Good services for citizens
‘Combined, these components from the IoT, cloud/edge computing and big data domains provide a powerful platform and set of tools. This has been successfully demonstrated with trial applications in Grenoble in France, Bristol in the UK, and Fujisawa and Tsukuba in Japan,’ Gürgen says. ‘These partner cities are very happy to have participated in the project. Grenoble is still using the platform and is extending it with new features. Similarly, the city infrastructure management application in Fujisawa is now being replicated in other cities.’
For urban residents and local businesses, the numerous technologies and data sources integrated via the BIGCLOUT platform coalesce into a range of convenient and attractive services accessible via seamless, smart city applications. A mobile app, for example, might provide a user with restaurant recommendations, make a reservation at one that is not too crowded and offer the most efficient transport option to get there. Other smart city features ensure easy access to the destination by dynamically optimising traffic flows to ease congestion and reduce pollution, or by alerting city authorities to fix potholes and broken street signs. It could even give the user peace of mind about energy use by ensuring his or her home or office electrical devices are switched off in their absence.
Transparent to end-users, BIGCLOUT’s real innovation is behind the scenes in the form of an interoperable software backbone that is capable of gathering and processing vast amounts of heterogeneous information from diverse sources.
Comprising three layers, the platform first collects and unifies data from all those IoT devices and smartphones in the real world and databases and websites in the virtual one. The second level processes this data for analysis and visualisation, for both online and offline use. Then, on top of the third and final layer, applications can easily be built by third-party developers, which could be city authorities, businesses or citizens themselves, with a set of service-creation tools.
Urban innovation ecosystems
‘Cities typically have two routes to become smart. They can launch a large project, engage a big company and build a top-down monolithic solution saying ‘make my city smart’. The other option is to become smart gradually, following a progressive step-by-step approach and bolting on smart city features as they are needed, become available or as the technology improves,’ Gürgen explains.

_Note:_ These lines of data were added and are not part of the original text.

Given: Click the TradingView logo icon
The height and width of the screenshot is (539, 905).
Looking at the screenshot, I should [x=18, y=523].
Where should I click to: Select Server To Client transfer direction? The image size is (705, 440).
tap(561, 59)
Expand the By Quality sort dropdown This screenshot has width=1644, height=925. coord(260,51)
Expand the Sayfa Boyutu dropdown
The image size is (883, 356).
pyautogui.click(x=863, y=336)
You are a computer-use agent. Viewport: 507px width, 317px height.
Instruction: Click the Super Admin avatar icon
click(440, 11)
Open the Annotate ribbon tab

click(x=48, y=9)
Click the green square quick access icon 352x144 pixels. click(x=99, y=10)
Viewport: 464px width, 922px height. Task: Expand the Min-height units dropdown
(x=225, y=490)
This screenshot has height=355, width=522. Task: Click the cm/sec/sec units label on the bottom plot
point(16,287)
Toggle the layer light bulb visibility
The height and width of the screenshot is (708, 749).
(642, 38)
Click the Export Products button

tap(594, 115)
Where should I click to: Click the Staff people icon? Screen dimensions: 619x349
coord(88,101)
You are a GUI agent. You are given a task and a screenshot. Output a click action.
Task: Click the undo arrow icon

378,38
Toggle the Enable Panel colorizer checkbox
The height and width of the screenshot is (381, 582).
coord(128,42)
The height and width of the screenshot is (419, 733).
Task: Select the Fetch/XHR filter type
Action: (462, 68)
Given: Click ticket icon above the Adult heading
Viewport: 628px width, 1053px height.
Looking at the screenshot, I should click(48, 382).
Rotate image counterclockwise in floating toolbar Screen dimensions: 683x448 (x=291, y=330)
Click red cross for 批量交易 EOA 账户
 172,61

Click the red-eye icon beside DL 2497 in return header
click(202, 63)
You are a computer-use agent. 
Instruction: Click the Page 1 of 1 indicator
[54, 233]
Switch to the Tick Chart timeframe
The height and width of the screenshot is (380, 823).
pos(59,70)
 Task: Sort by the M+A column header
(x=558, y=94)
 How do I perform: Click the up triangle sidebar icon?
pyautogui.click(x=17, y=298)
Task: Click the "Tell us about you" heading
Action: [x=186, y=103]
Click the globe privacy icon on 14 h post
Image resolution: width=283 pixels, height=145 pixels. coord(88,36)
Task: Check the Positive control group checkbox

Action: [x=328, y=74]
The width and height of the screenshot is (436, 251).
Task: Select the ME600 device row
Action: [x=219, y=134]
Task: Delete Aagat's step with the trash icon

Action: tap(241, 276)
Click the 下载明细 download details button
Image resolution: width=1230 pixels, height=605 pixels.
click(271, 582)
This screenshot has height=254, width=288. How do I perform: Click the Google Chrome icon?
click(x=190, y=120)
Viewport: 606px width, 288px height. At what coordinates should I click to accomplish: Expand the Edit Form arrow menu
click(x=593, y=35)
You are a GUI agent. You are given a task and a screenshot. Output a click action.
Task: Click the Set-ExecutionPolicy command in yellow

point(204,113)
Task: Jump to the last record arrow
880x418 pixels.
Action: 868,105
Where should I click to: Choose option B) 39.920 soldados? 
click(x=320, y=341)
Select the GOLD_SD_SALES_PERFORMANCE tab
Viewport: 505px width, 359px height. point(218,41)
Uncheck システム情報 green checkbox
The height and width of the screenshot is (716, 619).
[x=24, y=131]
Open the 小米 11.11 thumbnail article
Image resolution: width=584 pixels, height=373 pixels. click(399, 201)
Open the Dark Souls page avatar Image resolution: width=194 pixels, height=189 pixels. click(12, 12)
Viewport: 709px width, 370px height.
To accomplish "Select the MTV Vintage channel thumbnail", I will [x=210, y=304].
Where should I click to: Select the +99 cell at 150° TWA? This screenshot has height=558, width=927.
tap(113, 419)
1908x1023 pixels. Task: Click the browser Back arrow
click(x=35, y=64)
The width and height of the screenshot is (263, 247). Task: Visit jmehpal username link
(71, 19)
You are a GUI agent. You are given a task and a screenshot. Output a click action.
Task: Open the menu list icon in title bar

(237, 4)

The latter approach, underpinned by scalable and modular solutions such as BIGCLOUT, is seen as more cost-effective, efficient and upgradable. Following a bottom-up approach also has the advantage of supporting citizen participation and engagement, while open source deployments can foster the creation of new innovation ecosystems, business models and, ultimately, local businesses and jobs.
‘Improving citizen satisfaction is the principal motivation for urban areas to embark on smart city projects, and that means improving quality of life. In addition to tackling social and economic challenges, it also means addressing environmental challenges. Smart city technologies will therefore have an important role to play in the transition toward a low-carbon future,’ Gürgen says.
Through the Urban Technology Alliance, the BIGCLOUT partners are looking to spread their ideas and solutions worldwide, helping to create an international community not just of smart cities, but of their core component: citizens striving to build a smarter, greener future.
In taking their results to a global audience, the project partners are building on successful international collaboration within the project and between the EU and Japan more broadly.
Jointly funded by the European Commission and Japan’s National Institute of Information and Communications Technology, BIGCLOUT reflects ongoing close cooperation between the EU and Japan on cloud, IoT, big data and security technologies. Through sharing knowledge, resources and aligning technological approaches and standardisation efforts, this collaboration has led to novel applications in sectors such as smart cities, e-government and e-health focused on tackling future economic and societal challenges.